Your goal: Give each line of the records again exactly and omit every picture.

(Records provided begins)

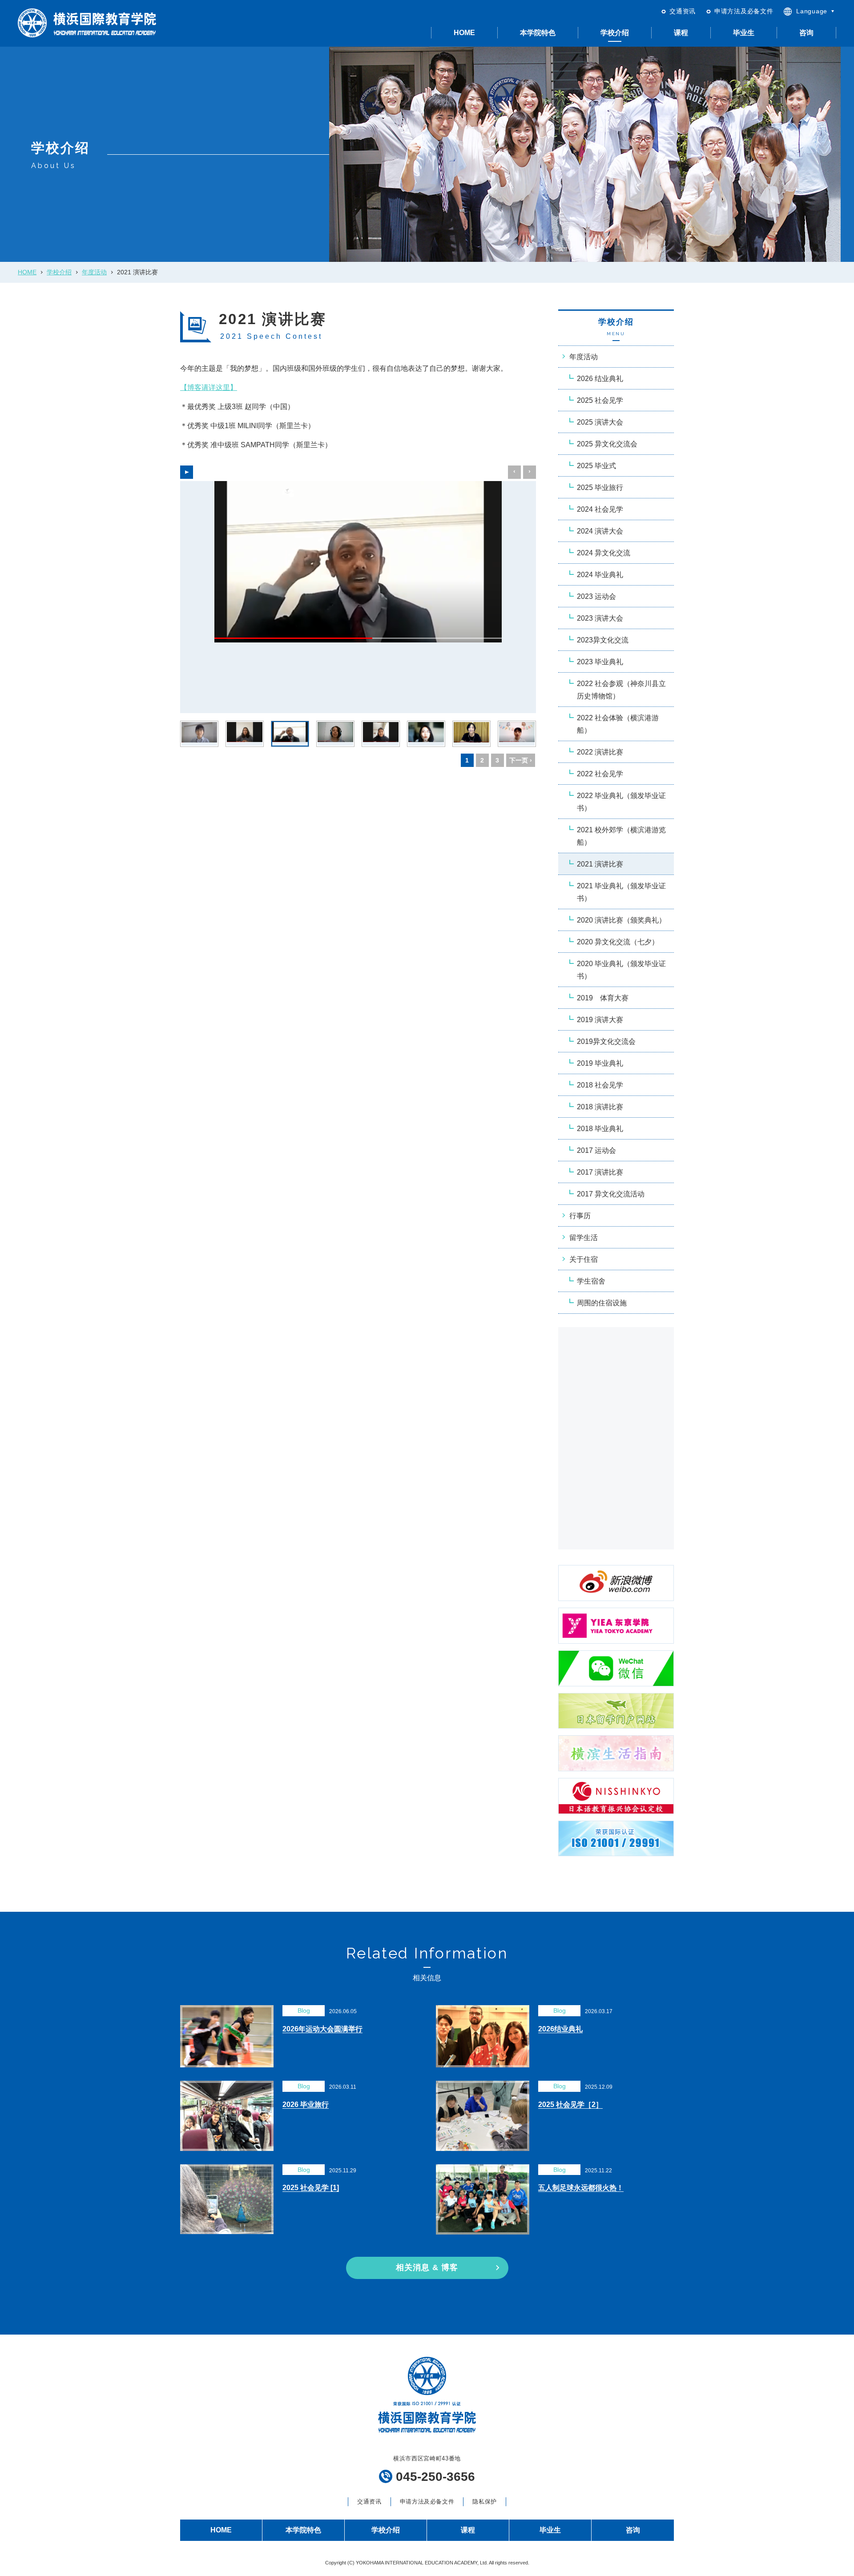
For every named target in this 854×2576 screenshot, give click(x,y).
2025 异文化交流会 (607, 444)
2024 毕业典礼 (600, 574)
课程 (681, 32)
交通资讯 (682, 11)
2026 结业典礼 (600, 378)
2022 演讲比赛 (600, 752)
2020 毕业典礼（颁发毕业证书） (621, 970)
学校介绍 (614, 32)
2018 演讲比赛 (600, 1107)
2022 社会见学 (600, 774)
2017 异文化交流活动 (611, 1194)
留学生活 (583, 1237)
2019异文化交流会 (606, 1041)
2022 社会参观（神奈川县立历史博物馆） (621, 690)
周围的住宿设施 (602, 1303)
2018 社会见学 (600, 1085)
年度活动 (94, 272)
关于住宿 (583, 1259)
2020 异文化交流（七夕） (618, 942)
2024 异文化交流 (603, 553)
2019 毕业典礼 (600, 1063)
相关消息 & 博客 (427, 2267)
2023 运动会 (596, 596)
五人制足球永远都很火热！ (581, 2187)
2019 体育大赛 (602, 998)
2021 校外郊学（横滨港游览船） (621, 836)
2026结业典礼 (560, 2029)
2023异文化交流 (602, 640)
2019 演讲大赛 (600, 1019)
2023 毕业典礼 (600, 662)
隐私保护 (484, 2501)
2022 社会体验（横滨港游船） (618, 724)
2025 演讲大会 (600, 422)
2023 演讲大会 (600, 618)
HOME (464, 32)
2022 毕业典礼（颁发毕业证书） (621, 802)
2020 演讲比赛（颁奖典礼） (621, 920)
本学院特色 (538, 32)
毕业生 (743, 32)
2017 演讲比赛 (600, 1172)
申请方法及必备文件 (743, 11)
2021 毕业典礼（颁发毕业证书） (621, 892)
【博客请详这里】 (208, 387)
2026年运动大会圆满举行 (322, 2029)
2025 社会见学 (600, 400)
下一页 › (520, 760)
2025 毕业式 (596, 465)
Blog (304, 2010)
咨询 (806, 32)
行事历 (580, 1216)
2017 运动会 (596, 1150)
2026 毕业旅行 (305, 2104)
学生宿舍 (591, 1281)
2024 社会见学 (600, 509)
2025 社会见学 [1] (310, 2187)
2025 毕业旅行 (600, 487)
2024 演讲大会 (600, 531)
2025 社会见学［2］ (570, 2104)
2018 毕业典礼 (600, 1128)
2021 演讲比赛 (600, 864)
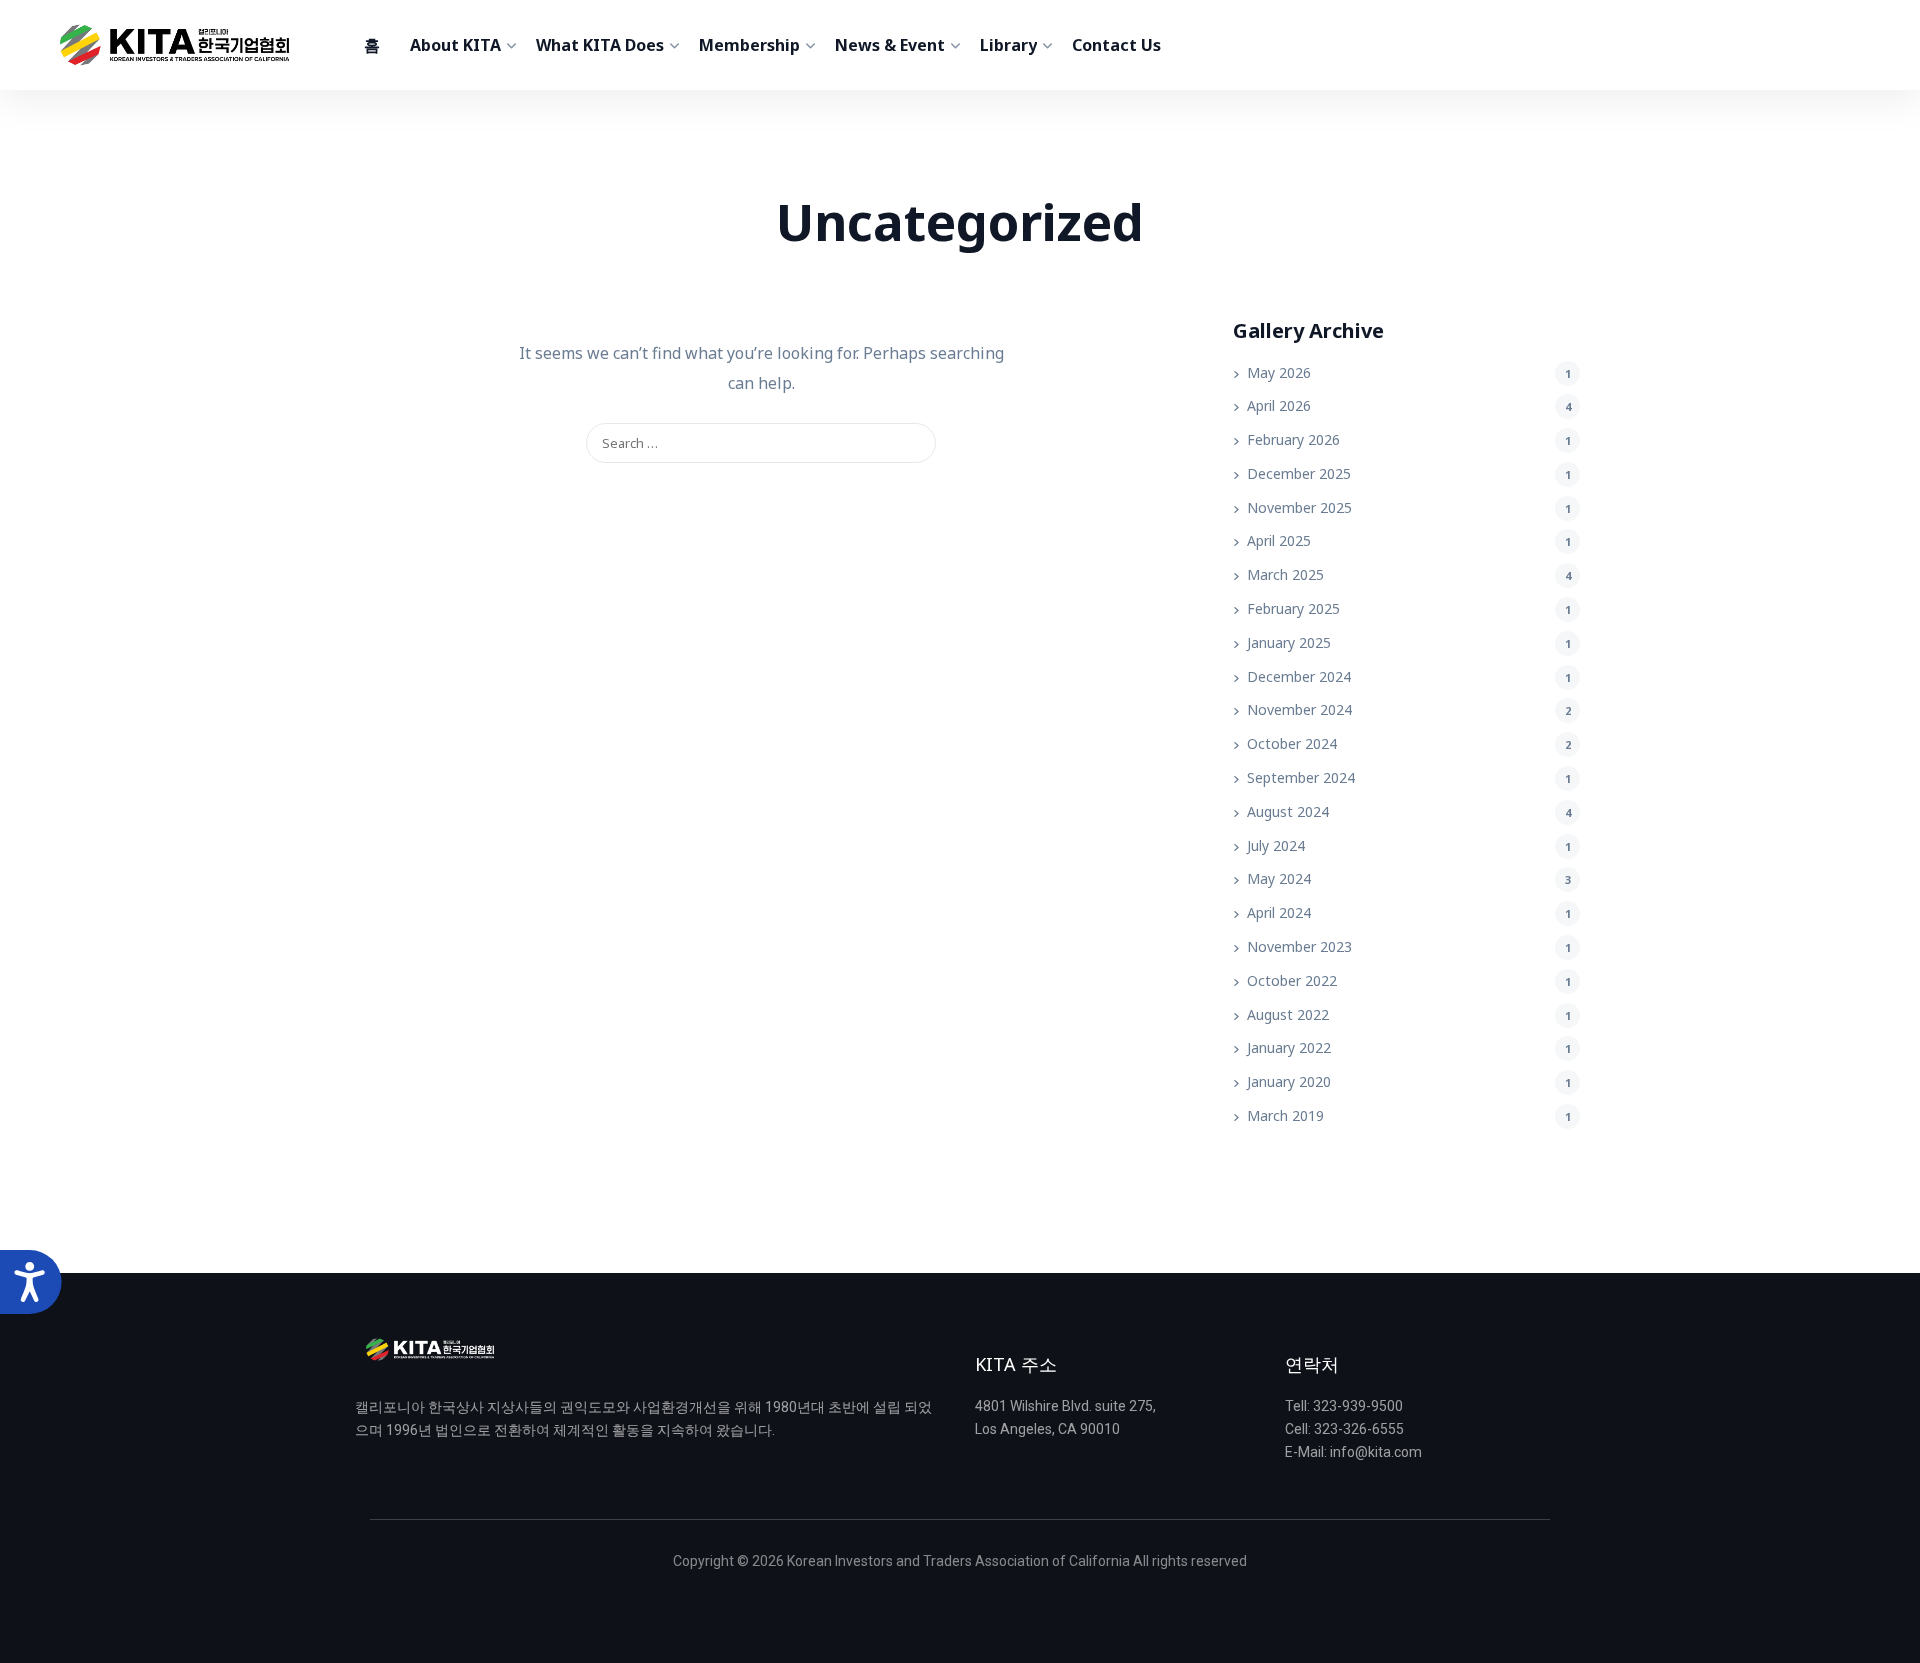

(Records provided ends)

Problem solution:
For every named target in this 854×2576 screenshot, give click(x,y).
2025 异文化交流会 (607, 444)
2024 毕业典礼 (600, 574)
课程 (681, 32)
交通资讯 (682, 11)
2026 结业典礼 (600, 378)
2022 演讲比赛 (600, 752)
2020 毕业典礼（颁发毕业证书） (621, 970)
学校介绍 (614, 32)
2018 演讲比赛 (600, 1107)
2022 社会见学 (600, 774)
2017 异文化交流活动 (611, 1194)
留学生活 (583, 1237)
2019异文化交流会 (606, 1041)
2022 社会参观（神奈川县立历史博物馆） (621, 690)
周围的住宿设施 (602, 1303)
2018 社会见学 (600, 1085)
年度活动 (94, 272)
关于住宿 (583, 1259)
2020 异文化交流（七夕） (618, 942)
2024 异文化交流 (603, 553)
2019 毕业典礼 (600, 1063)
相关消息 & 博客 (427, 2267)
2023 运动会 (596, 596)
五人制足球永远都很火热！ (581, 2187)
2019 体育大赛 (602, 998)
2021 校外郊学（横滨港游览船） (621, 836)
2026结业典礼 (560, 2029)
2023异文化交流 (602, 640)
2019 演讲大赛 (600, 1019)
2023 毕业典礼 (600, 662)
隐私保护 (484, 2501)
2022 社会体验（横滨港游船） (618, 724)
2025 演讲大会 (600, 422)
2023 演讲大会 (600, 618)
HOME (464, 32)
2022 毕业典礼（颁发毕业证书） (621, 802)
2020 演讲比赛（颁奖典礼） (621, 920)
本学院特色 (538, 32)
毕业生 (743, 32)
2017 演讲比赛 (600, 1172)
申请方法及必备文件 (743, 11)
2021 毕业典礼（颁发毕业证书） (621, 892)
【博客请详这里】 (208, 387)
2026年运动大会圆满举行 (322, 2029)
2025 社会见学 (600, 400)
下一页 › (520, 760)
2025 毕业式 (596, 465)
Blog (304, 2010)
咨询 (806, 32)
行事历 (580, 1216)
2017 运动会 (596, 1150)
2026 毕业旅行 (305, 2104)
学生宿舍 (591, 1281)
2024 社会见学 (600, 509)
2025 社会见学 [1] (310, 2187)
2025 毕业旅行 (600, 487)
2024 演讲大会 (600, 531)
2025 社会见学［2］ (570, 2104)
2018 毕业典礼 (600, 1128)
2021 演讲比赛 (600, 864)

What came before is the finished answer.